# [REQUIRED ACTIONS]
A) In two sentences, summarize the text on Future's earnings.
B) According to the text on Future's earnings, by how much did the company's revenues drop, and to what figure?

# [TEXT]
--- START ---

Magazine group Future (LSE:FUTR) reported earnings on Thursday (7 December), and the response was conclusively negative. The shares fell by more than 30%, before recovering a little, as investors reacted to disappointing results. So with such a dramatic collapse in the share price, is this now a major opportunity? Or is there more pain ahead?
How bad was it?
I hold Future shares and I know that volatility isn’t a new feature after its earnings. In the last year, the share price has fallen by over 50%. That has come with questions around the future of magazines and whether the company has a sustainable strategy.
The results weren’t great. Profits before tax were down by 19% year on year, to £138.1m for the year to September 30. Revenues dropped 10% to £788.9m, mostly due to a larger drop in US sales and advertising revenue.

--- END ---

(Saved entries)

--- START ---

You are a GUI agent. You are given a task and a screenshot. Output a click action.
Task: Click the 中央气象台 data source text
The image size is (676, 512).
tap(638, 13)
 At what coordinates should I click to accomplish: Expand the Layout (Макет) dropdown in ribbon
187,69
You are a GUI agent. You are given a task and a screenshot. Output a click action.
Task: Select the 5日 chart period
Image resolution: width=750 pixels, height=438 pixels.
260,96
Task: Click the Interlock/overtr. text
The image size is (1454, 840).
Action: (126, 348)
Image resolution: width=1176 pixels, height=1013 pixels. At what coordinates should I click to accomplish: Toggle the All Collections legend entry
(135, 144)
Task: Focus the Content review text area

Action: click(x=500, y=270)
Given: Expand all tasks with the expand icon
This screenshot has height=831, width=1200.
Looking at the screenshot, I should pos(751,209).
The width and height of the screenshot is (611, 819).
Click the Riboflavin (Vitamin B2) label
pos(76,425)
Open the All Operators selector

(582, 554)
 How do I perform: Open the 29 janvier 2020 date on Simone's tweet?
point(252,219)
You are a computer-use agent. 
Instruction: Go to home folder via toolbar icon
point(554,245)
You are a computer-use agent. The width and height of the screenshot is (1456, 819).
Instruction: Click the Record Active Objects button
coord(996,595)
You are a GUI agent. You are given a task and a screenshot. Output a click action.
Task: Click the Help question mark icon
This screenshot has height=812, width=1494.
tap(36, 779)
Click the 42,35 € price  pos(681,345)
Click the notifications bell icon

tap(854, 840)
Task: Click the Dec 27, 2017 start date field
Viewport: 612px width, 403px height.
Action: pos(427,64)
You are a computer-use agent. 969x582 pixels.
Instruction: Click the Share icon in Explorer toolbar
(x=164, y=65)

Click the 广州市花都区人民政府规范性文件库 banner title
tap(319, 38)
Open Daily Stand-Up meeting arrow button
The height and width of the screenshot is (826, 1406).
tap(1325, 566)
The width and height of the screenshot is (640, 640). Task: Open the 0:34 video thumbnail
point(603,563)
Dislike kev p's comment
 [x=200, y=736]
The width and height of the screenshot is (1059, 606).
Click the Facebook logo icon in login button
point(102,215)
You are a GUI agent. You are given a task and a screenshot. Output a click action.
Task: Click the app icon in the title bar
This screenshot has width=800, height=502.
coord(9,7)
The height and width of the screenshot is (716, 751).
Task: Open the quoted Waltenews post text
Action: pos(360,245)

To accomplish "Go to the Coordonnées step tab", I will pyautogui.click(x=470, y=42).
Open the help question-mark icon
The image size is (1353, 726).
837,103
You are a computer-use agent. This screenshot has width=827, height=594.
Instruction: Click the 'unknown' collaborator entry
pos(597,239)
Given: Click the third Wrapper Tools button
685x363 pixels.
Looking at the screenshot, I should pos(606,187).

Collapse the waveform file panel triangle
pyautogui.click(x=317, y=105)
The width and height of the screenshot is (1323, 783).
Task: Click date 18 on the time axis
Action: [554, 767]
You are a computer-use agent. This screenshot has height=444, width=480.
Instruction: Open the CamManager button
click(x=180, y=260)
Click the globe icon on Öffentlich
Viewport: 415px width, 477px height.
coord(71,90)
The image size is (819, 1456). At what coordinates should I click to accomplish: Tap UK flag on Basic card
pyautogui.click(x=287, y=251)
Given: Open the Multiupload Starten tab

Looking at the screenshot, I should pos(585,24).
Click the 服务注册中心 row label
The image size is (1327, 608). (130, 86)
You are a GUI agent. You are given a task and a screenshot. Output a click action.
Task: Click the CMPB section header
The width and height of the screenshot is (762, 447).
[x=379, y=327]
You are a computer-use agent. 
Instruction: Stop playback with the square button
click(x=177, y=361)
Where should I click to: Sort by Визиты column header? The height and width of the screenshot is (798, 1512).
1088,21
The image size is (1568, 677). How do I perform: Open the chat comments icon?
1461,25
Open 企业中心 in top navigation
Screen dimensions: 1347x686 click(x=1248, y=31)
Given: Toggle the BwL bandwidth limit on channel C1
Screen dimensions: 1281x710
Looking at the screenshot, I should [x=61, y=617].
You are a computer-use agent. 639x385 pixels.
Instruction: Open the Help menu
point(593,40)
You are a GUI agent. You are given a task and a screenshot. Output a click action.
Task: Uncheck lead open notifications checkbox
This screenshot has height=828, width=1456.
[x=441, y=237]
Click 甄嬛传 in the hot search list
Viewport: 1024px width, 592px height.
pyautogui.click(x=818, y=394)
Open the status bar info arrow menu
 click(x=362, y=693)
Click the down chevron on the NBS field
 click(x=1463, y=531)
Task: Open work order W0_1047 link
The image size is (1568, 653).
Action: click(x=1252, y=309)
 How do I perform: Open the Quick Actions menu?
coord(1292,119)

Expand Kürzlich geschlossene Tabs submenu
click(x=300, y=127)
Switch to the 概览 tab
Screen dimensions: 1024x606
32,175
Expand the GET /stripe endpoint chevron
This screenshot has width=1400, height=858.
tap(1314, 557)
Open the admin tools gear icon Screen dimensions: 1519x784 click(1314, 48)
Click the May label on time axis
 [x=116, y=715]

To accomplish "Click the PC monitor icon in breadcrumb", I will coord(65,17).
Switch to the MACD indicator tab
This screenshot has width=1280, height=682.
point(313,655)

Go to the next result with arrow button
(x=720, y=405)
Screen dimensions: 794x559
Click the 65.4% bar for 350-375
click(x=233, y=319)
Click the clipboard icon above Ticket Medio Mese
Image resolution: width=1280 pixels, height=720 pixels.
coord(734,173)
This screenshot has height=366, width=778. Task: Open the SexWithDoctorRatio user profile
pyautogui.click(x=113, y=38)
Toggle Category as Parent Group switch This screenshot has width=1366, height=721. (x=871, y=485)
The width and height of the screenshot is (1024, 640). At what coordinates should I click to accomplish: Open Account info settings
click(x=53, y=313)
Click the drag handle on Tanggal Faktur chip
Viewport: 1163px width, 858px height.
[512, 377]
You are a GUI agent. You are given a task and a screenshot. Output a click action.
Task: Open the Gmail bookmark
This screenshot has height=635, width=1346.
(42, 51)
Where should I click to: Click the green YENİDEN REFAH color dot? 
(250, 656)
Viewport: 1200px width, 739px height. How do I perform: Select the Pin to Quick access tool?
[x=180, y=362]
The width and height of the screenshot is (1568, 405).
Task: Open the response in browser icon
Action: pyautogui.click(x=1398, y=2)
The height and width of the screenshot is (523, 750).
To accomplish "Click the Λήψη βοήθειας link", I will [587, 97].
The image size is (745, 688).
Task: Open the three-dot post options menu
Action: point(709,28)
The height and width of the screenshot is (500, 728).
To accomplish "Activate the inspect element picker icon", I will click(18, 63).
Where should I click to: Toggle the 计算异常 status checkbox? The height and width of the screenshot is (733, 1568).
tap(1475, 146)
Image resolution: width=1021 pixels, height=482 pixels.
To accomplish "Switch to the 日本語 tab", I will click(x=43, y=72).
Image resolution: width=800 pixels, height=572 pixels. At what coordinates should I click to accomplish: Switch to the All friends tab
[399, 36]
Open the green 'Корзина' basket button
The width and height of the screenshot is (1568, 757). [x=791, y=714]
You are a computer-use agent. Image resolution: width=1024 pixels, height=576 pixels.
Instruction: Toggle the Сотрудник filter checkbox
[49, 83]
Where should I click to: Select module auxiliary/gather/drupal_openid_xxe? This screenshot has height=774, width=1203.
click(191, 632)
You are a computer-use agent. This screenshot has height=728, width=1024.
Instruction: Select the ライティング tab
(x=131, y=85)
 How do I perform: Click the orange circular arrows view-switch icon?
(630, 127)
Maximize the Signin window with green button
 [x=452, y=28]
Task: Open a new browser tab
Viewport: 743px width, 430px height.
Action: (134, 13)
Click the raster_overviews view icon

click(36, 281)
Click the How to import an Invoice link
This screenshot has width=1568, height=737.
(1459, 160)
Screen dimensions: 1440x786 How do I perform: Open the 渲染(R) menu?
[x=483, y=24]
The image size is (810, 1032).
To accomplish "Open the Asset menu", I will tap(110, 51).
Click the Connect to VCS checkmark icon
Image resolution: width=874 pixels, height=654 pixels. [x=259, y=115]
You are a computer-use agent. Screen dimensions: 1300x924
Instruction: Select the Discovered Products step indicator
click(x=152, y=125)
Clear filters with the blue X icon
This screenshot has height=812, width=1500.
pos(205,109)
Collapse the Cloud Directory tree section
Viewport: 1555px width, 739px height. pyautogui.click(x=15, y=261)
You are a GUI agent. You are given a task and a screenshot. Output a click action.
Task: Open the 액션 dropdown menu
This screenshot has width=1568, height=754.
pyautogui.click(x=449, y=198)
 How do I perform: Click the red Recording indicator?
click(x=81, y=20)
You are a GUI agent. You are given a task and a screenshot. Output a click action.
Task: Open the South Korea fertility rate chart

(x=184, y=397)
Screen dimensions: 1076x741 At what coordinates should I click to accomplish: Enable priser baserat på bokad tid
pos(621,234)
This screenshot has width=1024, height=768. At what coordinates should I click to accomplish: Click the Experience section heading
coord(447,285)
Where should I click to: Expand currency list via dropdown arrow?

--- END ---

# [LIST OF SOLUTIONS]
A) Magazine group Future reported earnings on Thursday, 7 December, and its shares fell by more than 30% before recovering a little as investors reacted to disappointing results. Profits before tax fell 19% year on year to £138.1m for the year to September 30, and revenues dropped 10% to £788.9m, mostly because of a larger drop in US sales and advertising revenue.

B) Revenues dropped 10%, to £788.9m.